(Exercise description) Copy, pictures aside: the lines below from the one that holds "Task: Select St Paul's Girls School, London" through the final line of the listing, both ends included, exactly as they are and nothing else.

:: Supplied data

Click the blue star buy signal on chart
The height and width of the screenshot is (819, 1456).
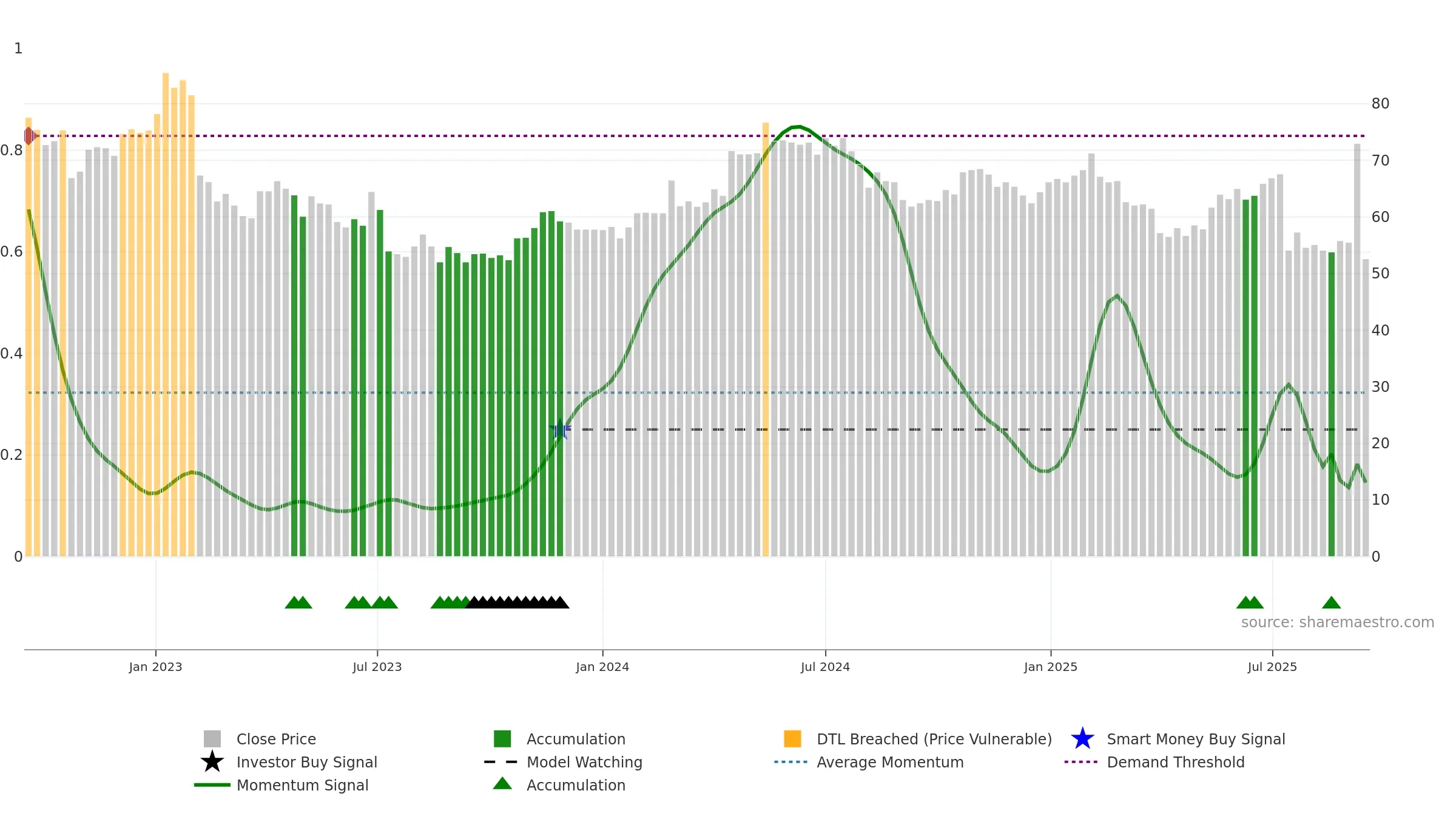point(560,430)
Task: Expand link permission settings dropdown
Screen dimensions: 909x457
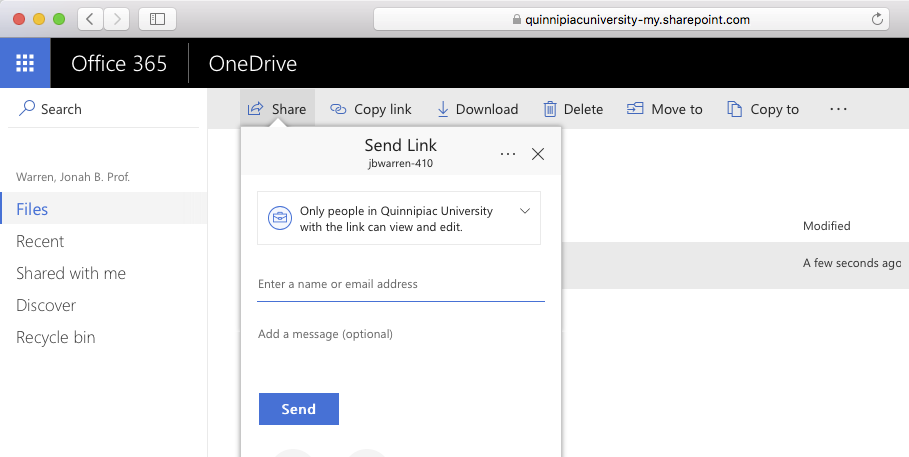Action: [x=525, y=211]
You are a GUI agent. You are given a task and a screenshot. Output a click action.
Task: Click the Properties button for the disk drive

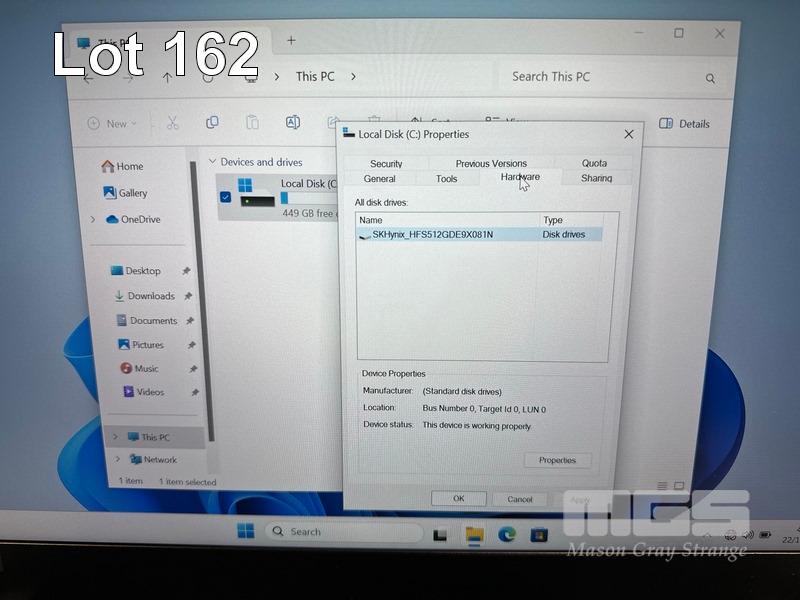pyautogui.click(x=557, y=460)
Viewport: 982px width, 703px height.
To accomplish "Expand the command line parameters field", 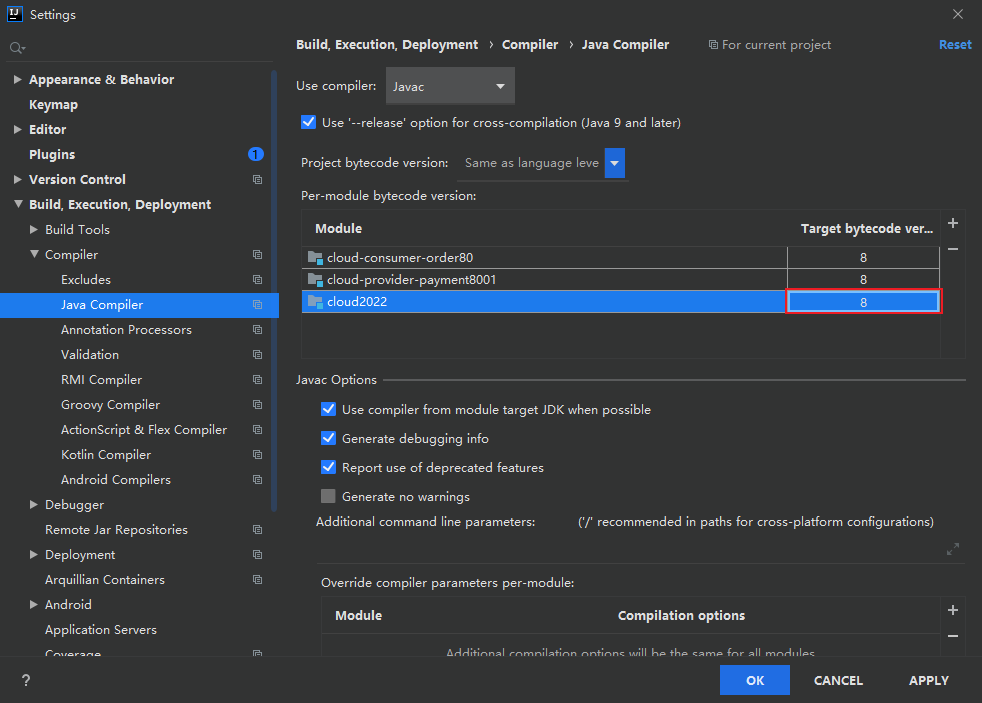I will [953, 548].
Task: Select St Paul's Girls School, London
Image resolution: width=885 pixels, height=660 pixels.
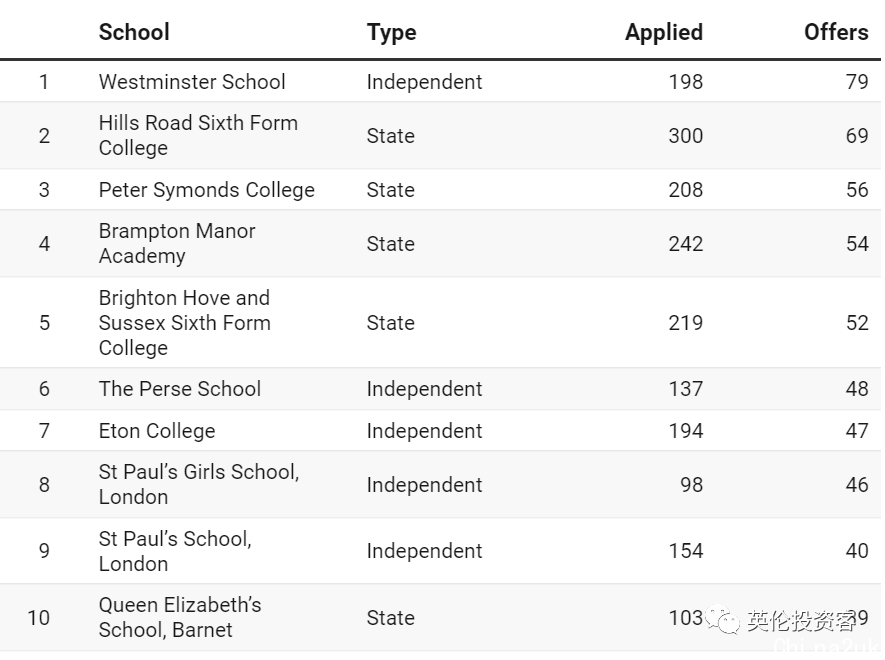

::::

(Reply)
Task: Select St Paul's Girls School, London
Image resolution: width=885 pixels, height=660 pixels.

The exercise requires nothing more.